Do you really think it makes a difference not using supermarket fuel? Mines a 56 reg so for all i know its been on ASDA's finest all its life. 

Am i just been a snob?


----------



## TT55BLK (Aug 19, 2013)

I use Vpower nitro because my engine and map prefer higher octane fuels.

If you don't have a particular preference then use whatever as long is within the manufacturer spec.


----------



## ottostein (Sep 11, 2012)

Personally i think there is so little difference in between the 2, only really noticeable if your running 350+bhp it just helps with pre detonation. 


Snob - no
picky - yes


----------



## alan h M (Aug 1, 2013)

There is a huge difference between fuel brands. The cheaper fuels are "watered"down or lower quality. 
When we weregoingto colage the fill of the tank got us up and back plus the same about of fooling around up there. You could see the diference between brands by where along the road the light wouldcome on and by how many litres it took to fill up. 
Cheaperfuel is a false economy


----------



## DMH-01 (Mar 29, 2011)

ardandy said:


> Do you really think it makes a difference not using supermarket fuel?


Yes, I know a few people who have had the engine management light come on due to Morrisons' fuel.

I've always run mine on V-Power.


----------



## Blackroc (Dec 10, 2012)

ardandy said:


> In my previous fabia vrs 2 it was highly recommended to use vpower etc as the engine preferred it and most had less issues when on super than standard.
> 
> Now I have the BMW 330i i can use standard stuff and do. However, I still use just Shell, as in the Fuel Save Unleaded rather than Nitro.
> 
> ...


The 3.0lt 6 in the BMW (130/330/530 etc..) is a N/A engine, and as such you get virtually zero benefit from running 98ron fuels. I've ran a 130 on both premium and standard unleaded and had no difference what so ever

Turbo cars are a different breed however. Having owned high powered turbo petrols and diesels, the posher stuff definitely helps the cars run smoother, more powerful however though....I'm not so sure.

Supermarket fuel is supposedly inferior quality to mainstream stuff, but don't forget Sainsburys petrol is supplied by BP - and I don't believe for a second that they would tarnish their name to supply inferior petrol to the public


----------



## Blueberry (Aug 10, 2007)

Most of my driving life 20+ years, I have used supermarket fuel. I didn't possibly see how using more expensive fuel could possibly be any better for your car.

However, after discussions on one of the car forums that I'm on, I started using Shell V Power when I bought my new RCZ in April. The difference in performance is considerably better. It's the exact same engine as my previous RCZ so I am comparing like for like.
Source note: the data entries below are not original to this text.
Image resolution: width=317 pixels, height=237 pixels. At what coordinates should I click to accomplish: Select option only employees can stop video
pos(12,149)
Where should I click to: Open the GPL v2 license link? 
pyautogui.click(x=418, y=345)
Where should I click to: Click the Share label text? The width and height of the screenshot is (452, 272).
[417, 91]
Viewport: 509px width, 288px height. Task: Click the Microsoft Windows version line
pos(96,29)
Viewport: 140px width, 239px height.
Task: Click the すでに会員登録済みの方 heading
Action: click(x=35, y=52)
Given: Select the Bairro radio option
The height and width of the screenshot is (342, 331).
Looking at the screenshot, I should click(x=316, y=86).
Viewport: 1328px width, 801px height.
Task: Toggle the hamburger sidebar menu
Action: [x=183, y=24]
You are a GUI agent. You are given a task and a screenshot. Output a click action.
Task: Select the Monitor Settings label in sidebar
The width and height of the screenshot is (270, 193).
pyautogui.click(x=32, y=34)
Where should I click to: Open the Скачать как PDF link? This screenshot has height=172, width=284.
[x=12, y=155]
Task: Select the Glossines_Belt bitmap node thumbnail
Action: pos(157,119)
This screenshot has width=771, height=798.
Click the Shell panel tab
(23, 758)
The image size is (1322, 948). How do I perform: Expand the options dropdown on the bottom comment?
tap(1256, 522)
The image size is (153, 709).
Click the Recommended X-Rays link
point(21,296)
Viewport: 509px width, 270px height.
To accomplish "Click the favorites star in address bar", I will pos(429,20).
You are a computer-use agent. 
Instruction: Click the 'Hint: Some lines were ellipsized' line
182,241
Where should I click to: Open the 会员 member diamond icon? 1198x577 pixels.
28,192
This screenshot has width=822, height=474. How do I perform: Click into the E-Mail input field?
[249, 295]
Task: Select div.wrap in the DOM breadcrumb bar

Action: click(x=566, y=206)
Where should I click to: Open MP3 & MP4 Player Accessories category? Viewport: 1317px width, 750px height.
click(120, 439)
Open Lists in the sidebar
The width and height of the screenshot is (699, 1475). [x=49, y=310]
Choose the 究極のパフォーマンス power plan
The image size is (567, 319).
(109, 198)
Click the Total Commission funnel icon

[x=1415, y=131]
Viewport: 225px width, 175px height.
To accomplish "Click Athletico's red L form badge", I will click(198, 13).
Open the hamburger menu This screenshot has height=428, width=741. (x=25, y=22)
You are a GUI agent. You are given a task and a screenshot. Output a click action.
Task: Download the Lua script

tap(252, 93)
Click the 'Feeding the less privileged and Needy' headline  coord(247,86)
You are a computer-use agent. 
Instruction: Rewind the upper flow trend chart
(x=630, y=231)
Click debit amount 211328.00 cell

The car accelerates much better than before and the fuel economy is now starting to get better as the engine is bedding in. I now use nothing else but V Power and will continue to do so for the long term.
I never imagined that there would be such a difference in performance and scoffed at all those that said there would be. I am a definite convert


----------



## SteveyG (Apr 1, 2007)

Blackroc said:


> The 3.0lt 6 in the BMW (130/330/530 etc..) is a N/A engine, and as such you get virtually zero benefit from running 98ron fuels. I've ran a 130 on both premium and standard unleaded and had no difference what so ever


Performance may not be noticeable if at all, but what about cleaner fuel system etc. which the performance fuels boast about?


----------



## Blackroc (Dec 10, 2012)

SteveyG said:


> Performance may not be noticeable if at all, but what about cleaner fuel system etc. which the performance fuels boast about?


I would say you are better concentrating on regular servicing and high quality filters and oils rather than spending more for expensive fuel in an N/A car


----------



## Kerr (Mar 27, 2012)

Is it the N53 engine in your car? 

If it is, it has direct injection and would be wise to run on premium fuels. This will help reduce carbon built up. 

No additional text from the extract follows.